Budweiser is battling to be called Budweiser in more than 20 countries

What’s my name again?
What’s my name again?
Image: Reuters/John Gess
We may earn a commission from links on this page.

What’s in a name? Quite a bit when AB Inbev, the world’s biggest brewer, is trying to build international cachet for its marquee brand.

AB InBev is being cornered into calling its flagship beer “Bud” instead of Budweiser in Italy, after an Italian court ruled in favor of Czech-based brewer Budweiser Budejovicky Budvar NP. The bad news is compounded by the fact that Budejovicky, which had previously been forced to stop selling its Budweiser Budvar lager in Italy because of trademark infringements, is now being allowed to re-enter the market.

The court ruling is a big disappointment for AB InBev, which first filed a lawsuit against the Italian importers of Budvar in 2001, but it’s far from the only battle being waged between the two beer companies. It’s part of a war that stretches back more than 100 years, when Adolphus Busch, the founder of US-based Anheuser-Busch (which Belgian beer company InBev acquired back in 2008), named his US-made beer after Budweis, the German name of an old Czech city famous for its beer.
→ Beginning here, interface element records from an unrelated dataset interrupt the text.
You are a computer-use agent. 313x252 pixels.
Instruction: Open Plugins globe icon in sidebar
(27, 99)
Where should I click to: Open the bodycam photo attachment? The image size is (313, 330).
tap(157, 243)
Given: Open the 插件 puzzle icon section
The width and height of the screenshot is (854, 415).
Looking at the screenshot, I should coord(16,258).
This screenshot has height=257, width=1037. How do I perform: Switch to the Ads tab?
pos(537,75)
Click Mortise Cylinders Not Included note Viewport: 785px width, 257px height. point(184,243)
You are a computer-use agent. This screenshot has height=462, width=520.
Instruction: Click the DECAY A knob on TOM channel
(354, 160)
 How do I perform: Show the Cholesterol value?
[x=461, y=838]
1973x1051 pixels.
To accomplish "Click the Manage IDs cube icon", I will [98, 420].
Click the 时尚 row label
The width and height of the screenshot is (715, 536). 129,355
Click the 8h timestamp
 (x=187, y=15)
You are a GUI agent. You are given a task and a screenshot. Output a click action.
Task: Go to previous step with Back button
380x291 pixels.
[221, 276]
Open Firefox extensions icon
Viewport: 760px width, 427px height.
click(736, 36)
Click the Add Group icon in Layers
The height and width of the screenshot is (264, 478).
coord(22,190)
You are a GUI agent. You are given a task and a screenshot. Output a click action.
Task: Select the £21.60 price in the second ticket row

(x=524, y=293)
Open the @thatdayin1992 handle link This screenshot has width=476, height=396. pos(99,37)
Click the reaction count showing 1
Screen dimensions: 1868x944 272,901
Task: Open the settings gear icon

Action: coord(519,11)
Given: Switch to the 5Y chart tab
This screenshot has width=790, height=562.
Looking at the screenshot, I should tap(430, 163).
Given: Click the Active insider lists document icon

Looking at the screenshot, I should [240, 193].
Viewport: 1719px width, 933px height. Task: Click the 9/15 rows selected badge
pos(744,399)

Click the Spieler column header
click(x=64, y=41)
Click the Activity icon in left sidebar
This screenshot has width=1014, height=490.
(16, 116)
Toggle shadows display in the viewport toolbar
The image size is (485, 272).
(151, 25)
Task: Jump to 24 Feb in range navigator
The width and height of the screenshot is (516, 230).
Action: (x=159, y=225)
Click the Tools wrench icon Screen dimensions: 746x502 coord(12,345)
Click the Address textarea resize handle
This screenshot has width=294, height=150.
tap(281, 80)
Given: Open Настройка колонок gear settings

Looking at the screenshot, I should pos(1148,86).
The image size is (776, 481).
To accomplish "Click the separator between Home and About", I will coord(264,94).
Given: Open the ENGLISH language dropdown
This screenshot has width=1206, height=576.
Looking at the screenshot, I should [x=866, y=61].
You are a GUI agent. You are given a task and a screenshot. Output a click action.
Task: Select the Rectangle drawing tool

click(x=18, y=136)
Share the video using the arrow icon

Budweiser Budejovicky Budvar, however, actually comes from Budweis, and has sold a beer it calls Budweiser Budvar lager for decades. In many countries, including the United States, Canada, Mexico, Panama, Brazil and Peru, it has had to call its beer by another name: “Czechvar.” That’s even though Budvar has been around for nearly as long as Anheuser-Busch’s hallmark beer—the Czech brewer was founded in 1895, only 19 years after the US-based company first introduced Budweiser.

Budejovicky and AB InBev have been fighting for decades, which has resulted in outstanding trademark disputes in more than 20 countries around the world, according to the Wall Street Journal (paywall). AB InBev lost a similar fight in the UK in 2011, when it filed a lawsuit against Budejovicky for using the Budweiser trademark. European Union judges ruled that both companies were allowed to use the label, claiming that consumers are perfectly capable of distinguishing between the two. The same thing happened in both Germany and Austria in 2010.

The fist-swinging got so out of hand this past spring that AB InBev was rumored to be considering acquiring Budejovicky, before the company promptly stepped forward and dispelled the gossip.

The ongoing global dispute has stunted AB InBev’s plans to build its Budweiser brand around the globe, which is a problem for it considering the beer’s waning popularity at home; sales fell 4% in the first quarter of 2013, and have continued to tumble. Once the king of US beers, Budweiser has seen its annual sales in the US fall for two dozen years straight, allowing its lighter version, Bud Light, and competitor, Coors Light, to overtake it. Budweiser is currently the third-best selling beer in the US, but accounts for less than 2% of international beer sales.